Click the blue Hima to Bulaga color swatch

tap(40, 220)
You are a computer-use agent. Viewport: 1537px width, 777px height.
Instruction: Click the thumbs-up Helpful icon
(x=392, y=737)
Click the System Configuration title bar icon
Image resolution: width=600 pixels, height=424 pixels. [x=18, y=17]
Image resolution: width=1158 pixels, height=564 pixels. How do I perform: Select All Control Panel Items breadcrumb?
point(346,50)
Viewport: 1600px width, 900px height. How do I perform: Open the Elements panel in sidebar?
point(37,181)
━━━━━━━━━━━━━━━━━━━━
→ **Work order**: Find the line that contains "Click the System Configuration title bar icon". Restate it and all lines after it exactly, ending with the final line of the data.

→ **Response for this exercise**:
Click the System Configuration title bar icon
Image resolution: width=600 pixels, height=424 pixels. [x=18, y=17]
Image resolution: width=1158 pixels, height=564 pixels. How do I perform: Select All Control Panel Items breadcrumb?
point(346,50)
Viewport: 1600px width, 900px height. How do I perform: Open the Elements panel in sidebar?
point(37,181)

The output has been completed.